How do I collaborate with an SLP without stepping outside my scope?

Clarify roles early. The SLP designs the communication system. You create teaching opportunities and support practice. Focus on observable teaching and consistency. Use shared goals and document decisions.

What should I document after talking to another provider?

Who you contacted, when, and why. What was decided and next steps. Any disagreements and how you’ll resolve them. Consent or ROI status.

How do I handle conflict when the team disagrees?

Start with shared values and learner dignity. Define what data would help. Use a small test plan with a review date. Document the decision process.

How can I make team meetings more effective?

Use a short agenda and clear roles. Limit to one shared goal per meeting. End with “who does what by when.” Send a recap quickly.

How do I collaborate with OTs around sensory supports or feeding?

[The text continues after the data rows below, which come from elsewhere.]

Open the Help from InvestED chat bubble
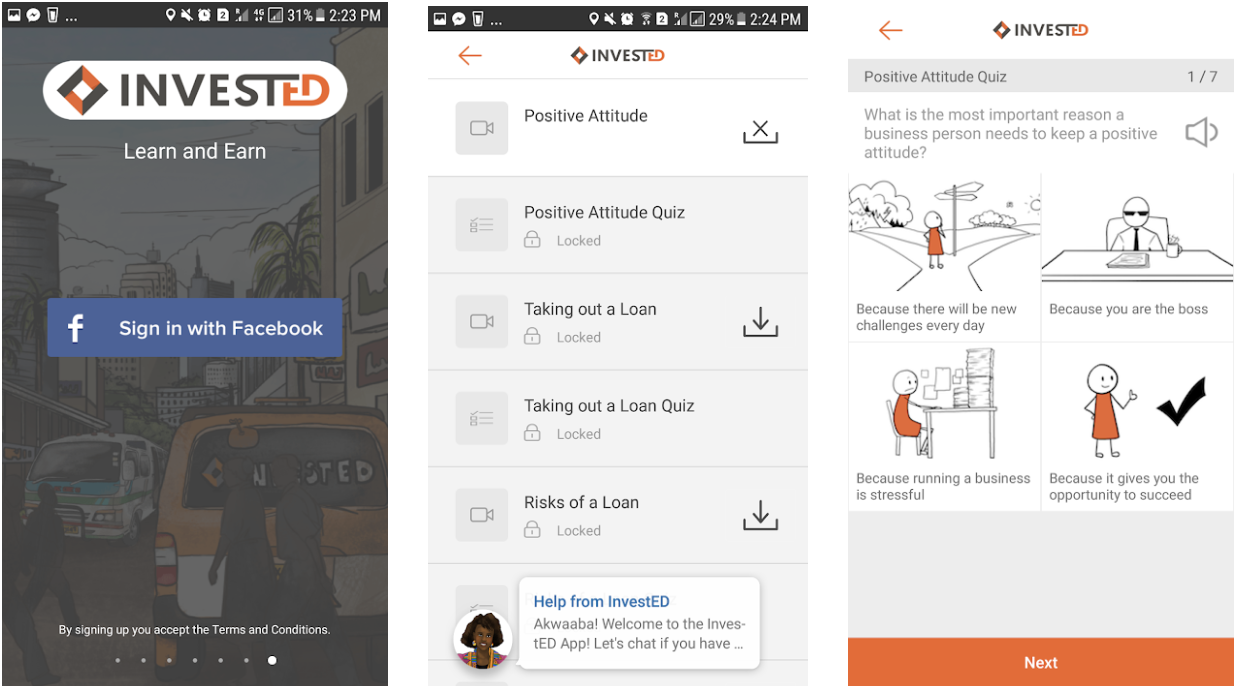1234x688 pixels. 638,623
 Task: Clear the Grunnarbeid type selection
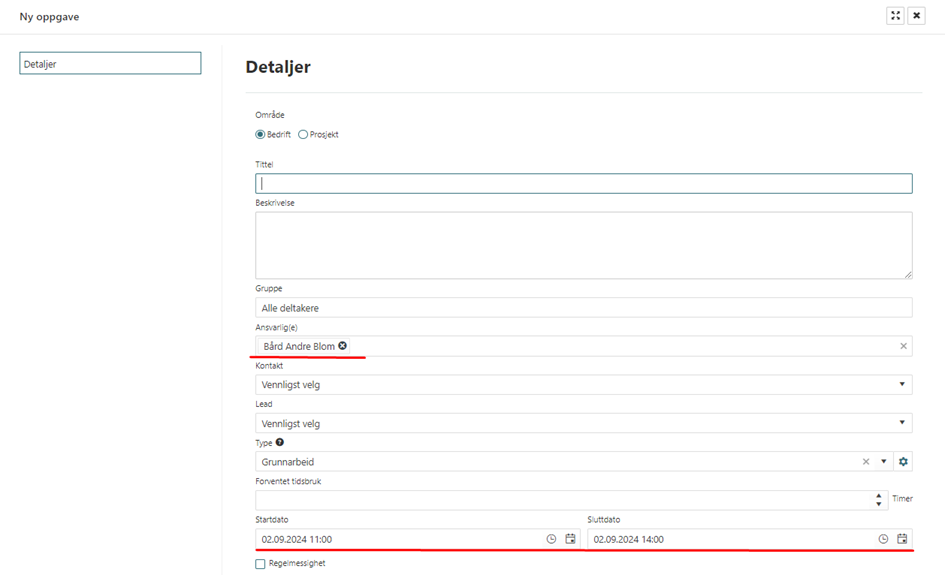[x=866, y=462]
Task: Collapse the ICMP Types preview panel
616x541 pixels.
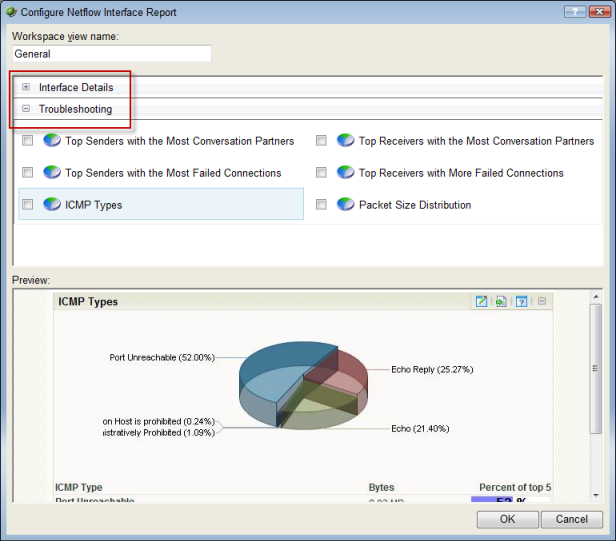Action: click(541, 301)
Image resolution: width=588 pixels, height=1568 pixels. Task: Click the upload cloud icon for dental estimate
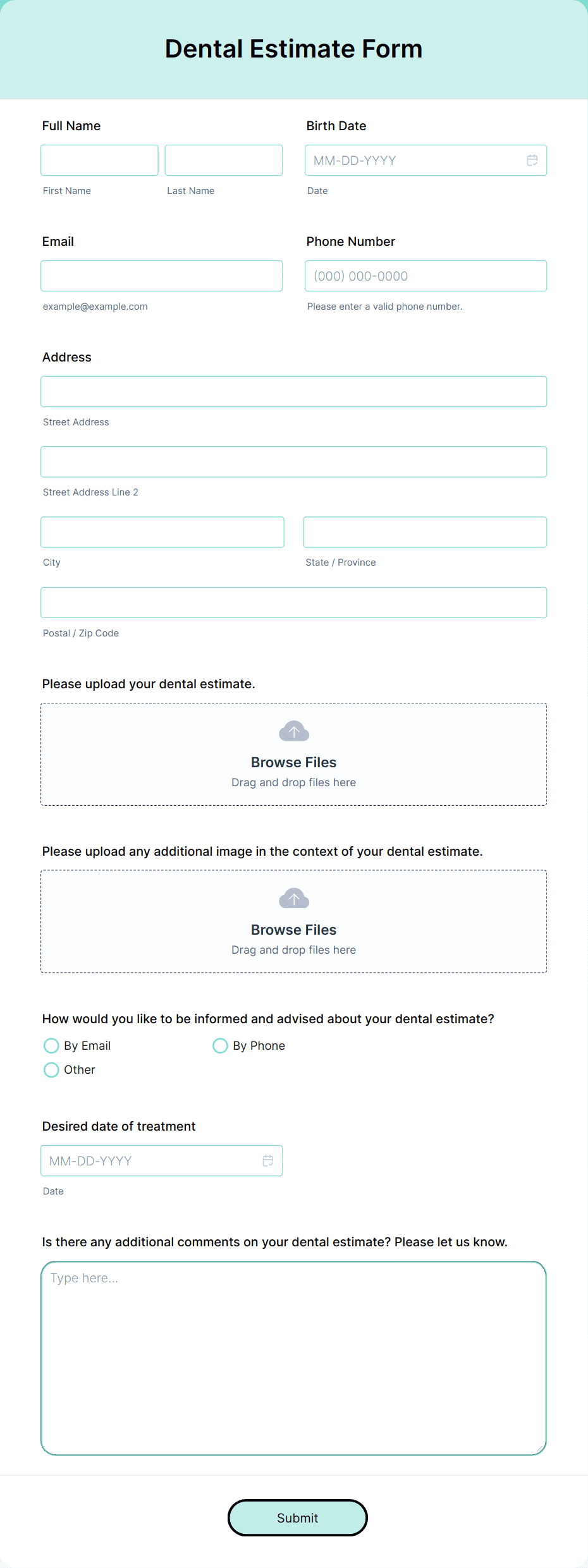click(x=293, y=731)
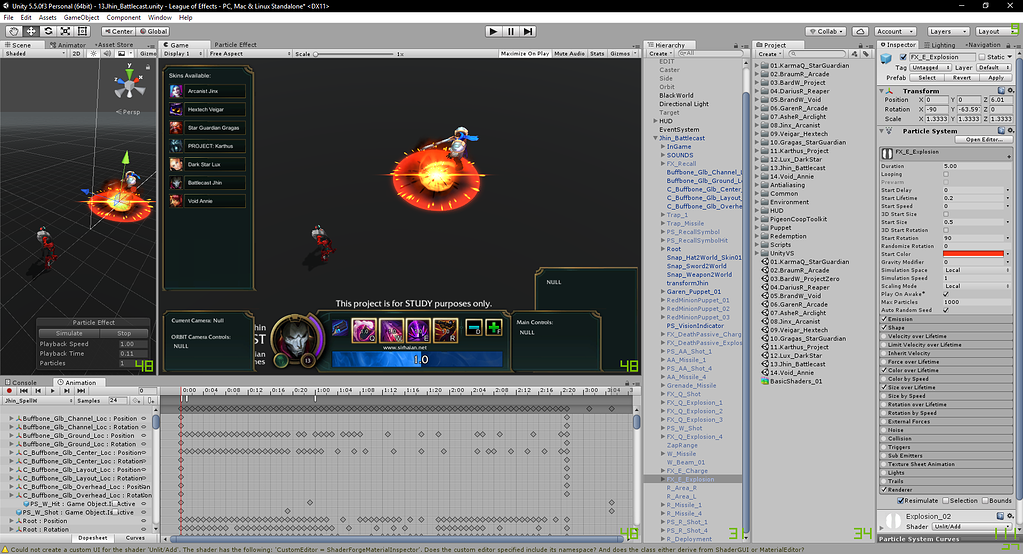Open the Layers dropdown

[x=947, y=31]
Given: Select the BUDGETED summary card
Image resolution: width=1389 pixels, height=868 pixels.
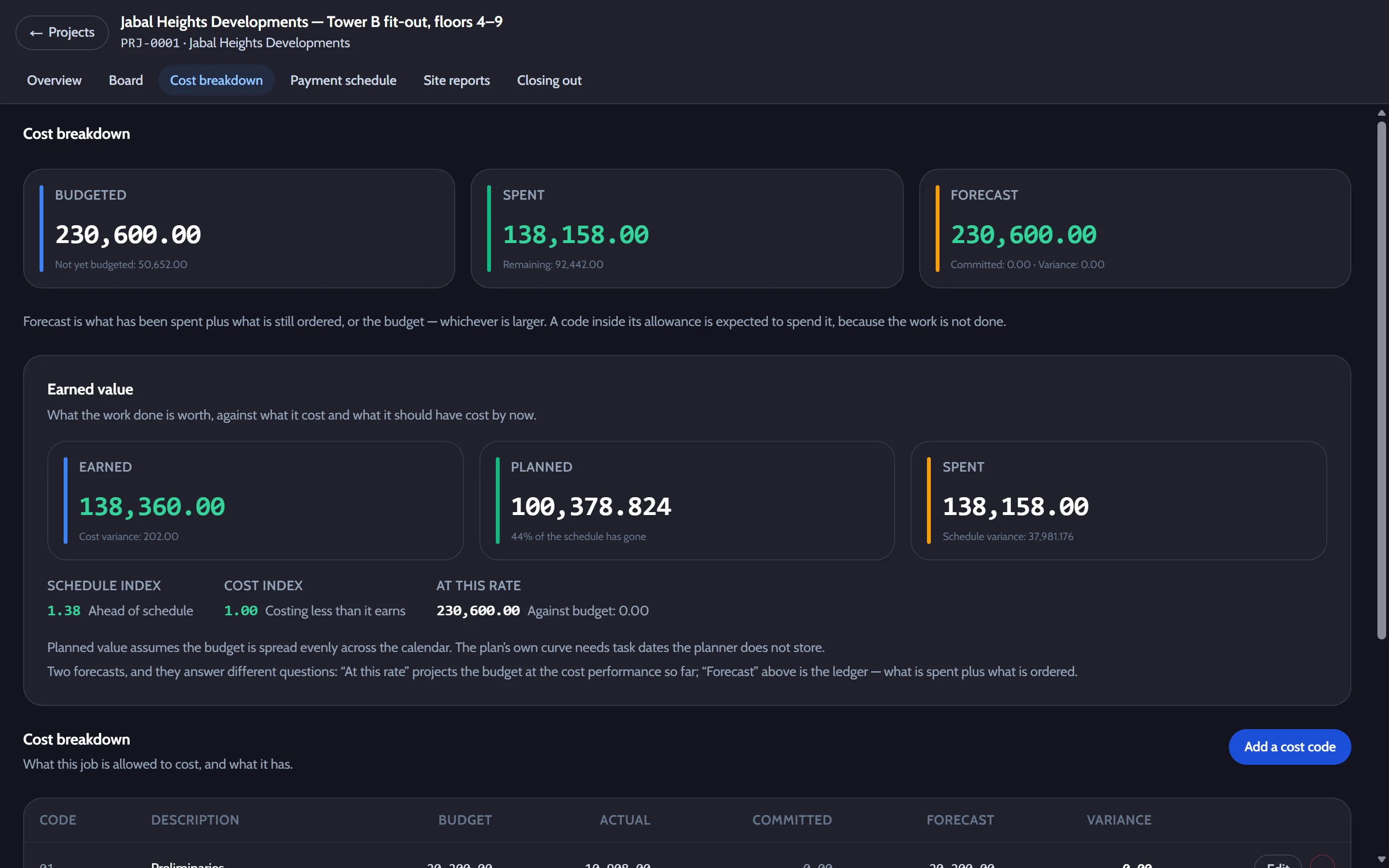Looking at the screenshot, I should click(x=239, y=229).
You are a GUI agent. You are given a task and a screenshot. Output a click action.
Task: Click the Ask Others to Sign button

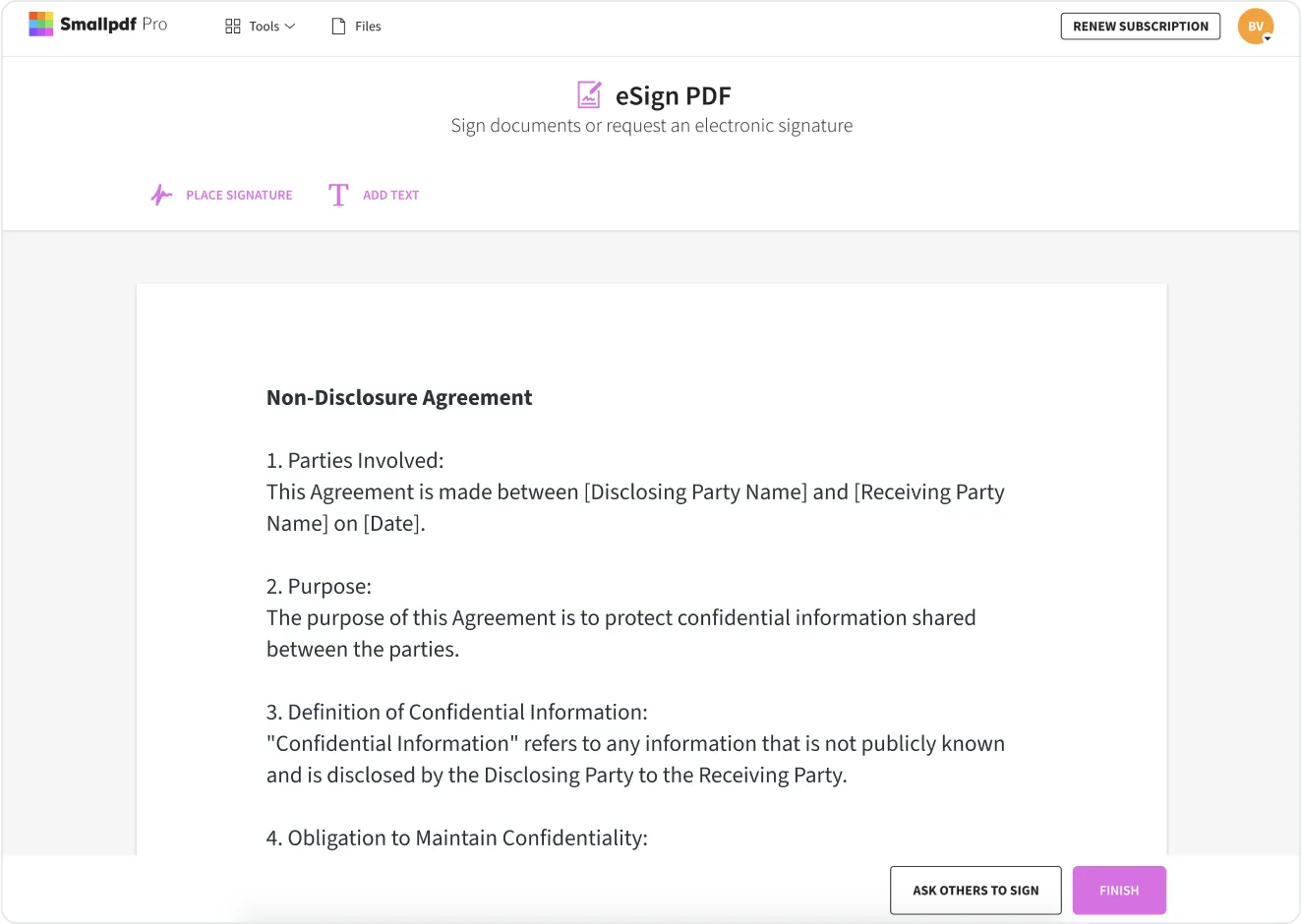pos(976,891)
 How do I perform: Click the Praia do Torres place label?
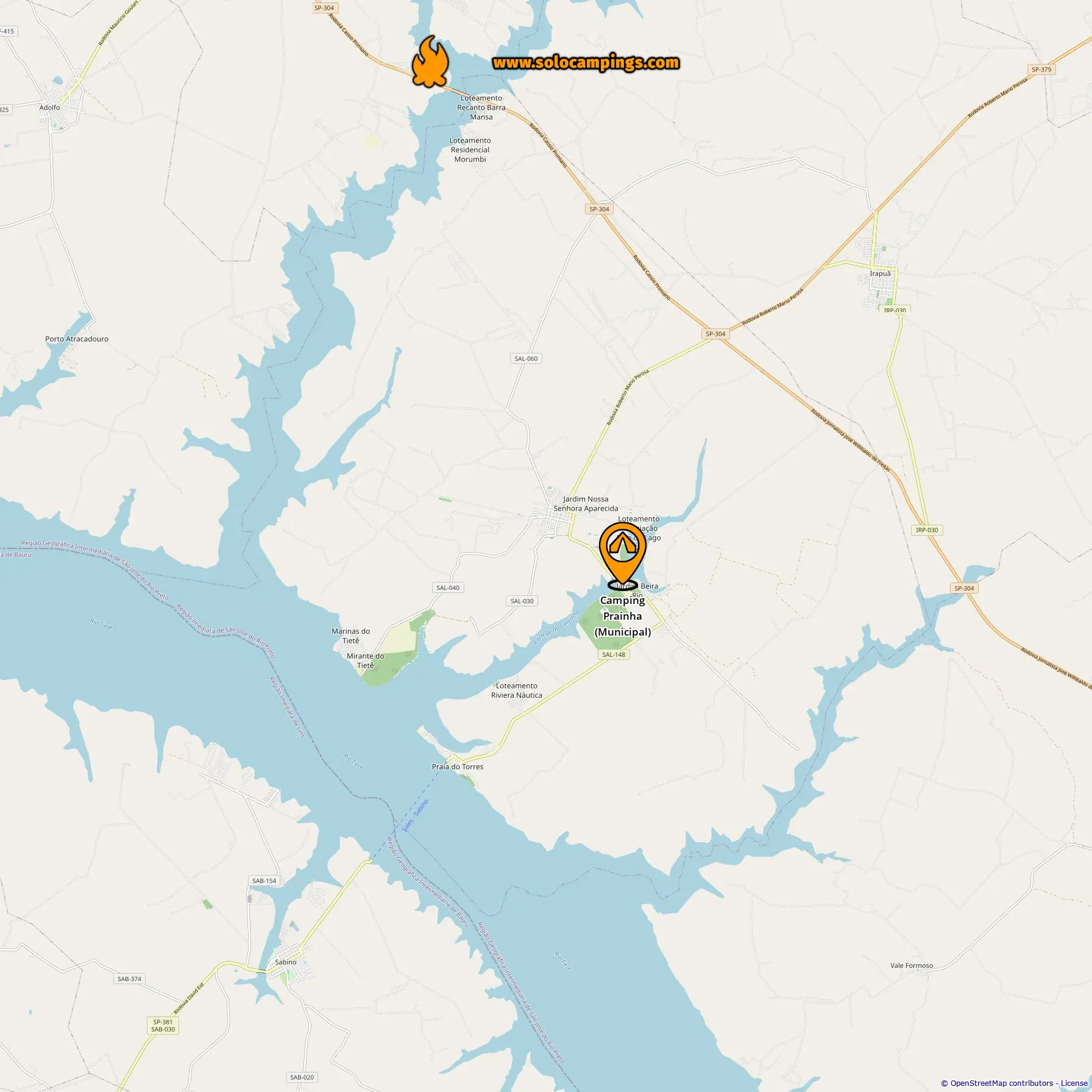coord(458,767)
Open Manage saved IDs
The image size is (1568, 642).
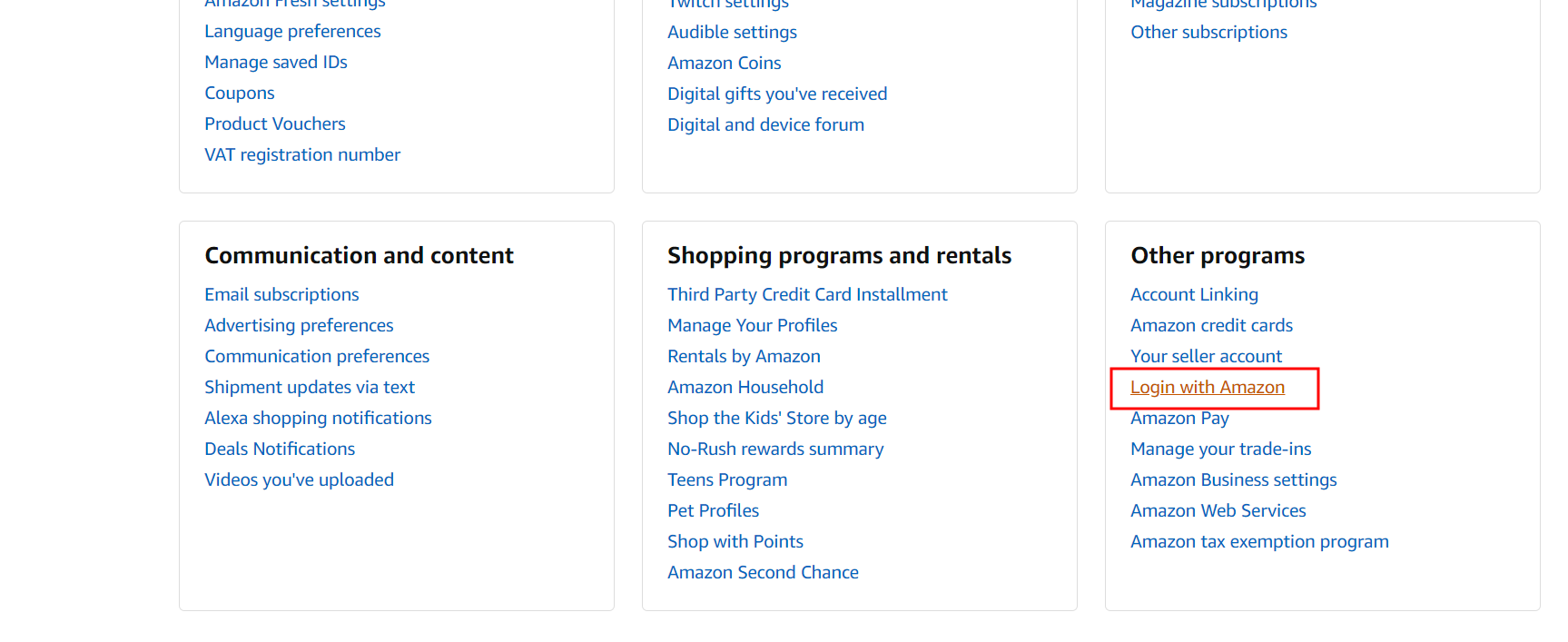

Use role clarity and shared outcomes. Ask the OT for guidance on supports and safety. Focus your work on skill building, routines, and generalization. Avoid claims outside your role.

How do I collaborate with schools during IEP meetings?

Translate ABA terms into school-friendly language. Bring one or two priorities and a simple plan. Align classroom supports with shared goals. Keep the teacher’s workload realistic.

Conclusion

Strong interdisciplinary practice isn’t about who leads or whose science is better. It’s about clear roles, shared goals, good notes, and respectful relationships.

The workflow is simple: prepare before the meeting, stay focused during, and follow up after. Document decisions and keep a record of how disagreements were resolved. Respect each discipline’s expertise and stay within your scope. Use dignity-first goals that make the learner’s life better.

Start by reviewing your next collaboration contact. Can you clarify roles? Can you agree on one shared goal? Can you use a simple agenda and document decisions?

Small changes in how you collaborate can make a big difference for the learners and families you serve. Consider building a toolkit with the templates from this guide—agenda templates, shared goal worksheets, outreach scripts, and documentation checklists.

The goal is always the same: keep the learner’s dignity, safety, and goals at the center of everything you do.